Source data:
◆ ◆ ◆ ◆
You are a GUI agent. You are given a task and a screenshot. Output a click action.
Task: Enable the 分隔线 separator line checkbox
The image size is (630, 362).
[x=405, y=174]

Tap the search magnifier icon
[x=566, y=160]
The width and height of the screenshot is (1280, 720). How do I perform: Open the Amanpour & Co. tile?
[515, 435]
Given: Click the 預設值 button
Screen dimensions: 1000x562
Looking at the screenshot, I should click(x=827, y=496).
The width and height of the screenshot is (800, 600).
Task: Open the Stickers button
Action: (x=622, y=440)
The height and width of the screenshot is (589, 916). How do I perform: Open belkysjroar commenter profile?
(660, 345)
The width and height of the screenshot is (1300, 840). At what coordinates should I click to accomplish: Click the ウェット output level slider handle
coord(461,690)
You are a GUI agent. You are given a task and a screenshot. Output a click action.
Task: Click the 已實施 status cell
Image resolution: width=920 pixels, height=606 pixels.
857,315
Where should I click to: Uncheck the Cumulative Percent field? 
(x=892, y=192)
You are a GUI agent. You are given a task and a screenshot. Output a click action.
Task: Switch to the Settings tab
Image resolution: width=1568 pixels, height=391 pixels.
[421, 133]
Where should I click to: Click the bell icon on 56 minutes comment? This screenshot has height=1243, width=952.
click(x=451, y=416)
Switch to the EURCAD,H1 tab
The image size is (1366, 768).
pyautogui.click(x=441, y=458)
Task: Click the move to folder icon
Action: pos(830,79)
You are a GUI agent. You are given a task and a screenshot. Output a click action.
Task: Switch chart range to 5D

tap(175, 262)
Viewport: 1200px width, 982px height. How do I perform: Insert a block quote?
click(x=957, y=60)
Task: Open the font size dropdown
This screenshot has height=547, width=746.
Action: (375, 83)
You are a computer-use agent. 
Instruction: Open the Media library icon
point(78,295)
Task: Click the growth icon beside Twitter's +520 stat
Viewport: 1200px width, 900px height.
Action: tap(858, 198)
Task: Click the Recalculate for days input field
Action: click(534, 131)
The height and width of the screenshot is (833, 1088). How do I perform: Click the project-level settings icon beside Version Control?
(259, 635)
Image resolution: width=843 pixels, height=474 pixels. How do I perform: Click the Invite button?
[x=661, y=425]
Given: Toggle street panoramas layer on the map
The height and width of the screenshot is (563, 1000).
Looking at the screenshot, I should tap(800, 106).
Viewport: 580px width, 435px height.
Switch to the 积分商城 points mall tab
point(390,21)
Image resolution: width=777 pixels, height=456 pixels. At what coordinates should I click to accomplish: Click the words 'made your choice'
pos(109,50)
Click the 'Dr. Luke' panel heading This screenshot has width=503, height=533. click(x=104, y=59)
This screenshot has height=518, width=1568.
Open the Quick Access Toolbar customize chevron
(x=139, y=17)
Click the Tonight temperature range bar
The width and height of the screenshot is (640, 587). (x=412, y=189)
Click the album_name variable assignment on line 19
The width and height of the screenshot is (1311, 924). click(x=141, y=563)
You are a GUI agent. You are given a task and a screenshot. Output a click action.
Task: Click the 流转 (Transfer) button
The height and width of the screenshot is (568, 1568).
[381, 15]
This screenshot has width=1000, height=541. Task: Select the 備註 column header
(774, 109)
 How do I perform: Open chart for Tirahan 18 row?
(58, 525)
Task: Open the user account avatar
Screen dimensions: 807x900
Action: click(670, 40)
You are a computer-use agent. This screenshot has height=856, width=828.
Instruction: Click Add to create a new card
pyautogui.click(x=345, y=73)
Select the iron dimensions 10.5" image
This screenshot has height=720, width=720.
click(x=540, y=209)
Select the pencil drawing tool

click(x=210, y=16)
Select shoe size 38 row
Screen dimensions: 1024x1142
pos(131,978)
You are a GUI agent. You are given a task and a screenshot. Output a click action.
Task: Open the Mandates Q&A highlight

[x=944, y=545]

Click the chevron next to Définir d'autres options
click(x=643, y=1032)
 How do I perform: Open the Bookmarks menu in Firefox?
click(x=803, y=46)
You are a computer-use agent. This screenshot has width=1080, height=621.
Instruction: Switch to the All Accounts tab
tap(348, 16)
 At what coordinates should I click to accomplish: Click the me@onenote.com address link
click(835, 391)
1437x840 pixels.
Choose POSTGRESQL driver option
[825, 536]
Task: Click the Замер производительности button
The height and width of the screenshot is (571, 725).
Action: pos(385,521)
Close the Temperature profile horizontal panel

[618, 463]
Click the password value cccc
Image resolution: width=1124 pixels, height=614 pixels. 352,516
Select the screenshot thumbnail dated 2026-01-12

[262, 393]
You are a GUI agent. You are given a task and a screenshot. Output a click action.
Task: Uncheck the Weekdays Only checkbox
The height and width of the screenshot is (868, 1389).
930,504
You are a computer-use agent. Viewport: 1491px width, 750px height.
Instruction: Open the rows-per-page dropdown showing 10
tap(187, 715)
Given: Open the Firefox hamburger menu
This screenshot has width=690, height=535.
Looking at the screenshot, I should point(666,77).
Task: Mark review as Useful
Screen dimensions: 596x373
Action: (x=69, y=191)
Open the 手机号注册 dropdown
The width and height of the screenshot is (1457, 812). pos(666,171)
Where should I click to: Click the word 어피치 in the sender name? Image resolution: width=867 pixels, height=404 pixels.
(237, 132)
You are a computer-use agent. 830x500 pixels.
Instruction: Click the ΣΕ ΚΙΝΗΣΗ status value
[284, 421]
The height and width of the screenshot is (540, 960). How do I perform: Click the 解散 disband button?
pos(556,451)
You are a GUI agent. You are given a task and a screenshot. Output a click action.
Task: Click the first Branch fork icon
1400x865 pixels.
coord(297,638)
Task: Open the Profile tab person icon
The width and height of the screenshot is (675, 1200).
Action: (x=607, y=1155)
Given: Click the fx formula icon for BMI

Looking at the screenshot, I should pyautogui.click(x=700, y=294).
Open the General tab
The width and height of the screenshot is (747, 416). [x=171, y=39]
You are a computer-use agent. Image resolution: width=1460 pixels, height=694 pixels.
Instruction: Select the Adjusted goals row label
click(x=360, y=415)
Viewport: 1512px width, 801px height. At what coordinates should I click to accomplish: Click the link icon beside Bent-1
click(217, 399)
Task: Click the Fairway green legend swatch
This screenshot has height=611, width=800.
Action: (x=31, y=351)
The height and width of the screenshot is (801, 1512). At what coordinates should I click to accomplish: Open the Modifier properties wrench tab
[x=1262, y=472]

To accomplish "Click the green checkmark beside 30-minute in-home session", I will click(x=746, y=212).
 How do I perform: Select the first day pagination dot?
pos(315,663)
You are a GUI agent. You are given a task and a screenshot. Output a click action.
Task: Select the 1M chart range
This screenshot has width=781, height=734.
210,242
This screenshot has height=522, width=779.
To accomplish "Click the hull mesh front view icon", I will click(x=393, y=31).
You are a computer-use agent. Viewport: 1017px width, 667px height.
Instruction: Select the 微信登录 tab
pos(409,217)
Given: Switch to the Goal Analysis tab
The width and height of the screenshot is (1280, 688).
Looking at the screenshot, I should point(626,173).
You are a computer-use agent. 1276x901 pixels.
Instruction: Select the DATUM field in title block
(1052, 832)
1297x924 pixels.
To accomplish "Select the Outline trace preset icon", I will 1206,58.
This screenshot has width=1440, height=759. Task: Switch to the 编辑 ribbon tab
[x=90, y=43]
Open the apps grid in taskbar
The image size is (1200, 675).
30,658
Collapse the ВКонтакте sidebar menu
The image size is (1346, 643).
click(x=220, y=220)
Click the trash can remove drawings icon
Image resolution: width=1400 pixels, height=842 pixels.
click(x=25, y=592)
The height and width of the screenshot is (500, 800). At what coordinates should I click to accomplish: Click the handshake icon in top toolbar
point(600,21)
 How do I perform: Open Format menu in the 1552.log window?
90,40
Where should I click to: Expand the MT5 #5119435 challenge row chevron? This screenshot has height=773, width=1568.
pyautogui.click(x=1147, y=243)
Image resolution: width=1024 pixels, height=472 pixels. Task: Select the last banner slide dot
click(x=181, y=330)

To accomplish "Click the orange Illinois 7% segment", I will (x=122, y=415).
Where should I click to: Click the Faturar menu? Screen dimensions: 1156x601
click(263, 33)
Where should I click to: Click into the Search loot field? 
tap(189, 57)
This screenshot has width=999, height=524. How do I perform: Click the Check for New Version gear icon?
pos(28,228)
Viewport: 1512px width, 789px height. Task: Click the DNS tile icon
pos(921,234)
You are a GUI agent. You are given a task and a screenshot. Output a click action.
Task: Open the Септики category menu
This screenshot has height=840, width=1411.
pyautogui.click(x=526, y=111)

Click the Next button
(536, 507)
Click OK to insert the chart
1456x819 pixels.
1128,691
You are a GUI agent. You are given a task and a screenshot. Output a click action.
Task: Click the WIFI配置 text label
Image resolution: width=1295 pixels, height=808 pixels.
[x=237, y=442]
◆ ◆ ◆ ◆
Work to complete: Recast part of the listing as a Markdown table with the columns Row and Line, numbering each line and omitting blank ones. Begin at the line that contains "This screenshot has width=999, height=524." and stop after the line that contains "pos(921,234)".

Exercise response:
| Row | Line |
|---|---|
| 1 | This screenshot has width=999, height=524. How do I perform: Click the Check for New Version gear icon? |
| 2 | pos(28,228) |
| 3 | Viewport: 1512px width, 789px height. Task: Click the DNS tile icon |
| 4 | pos(921,234) |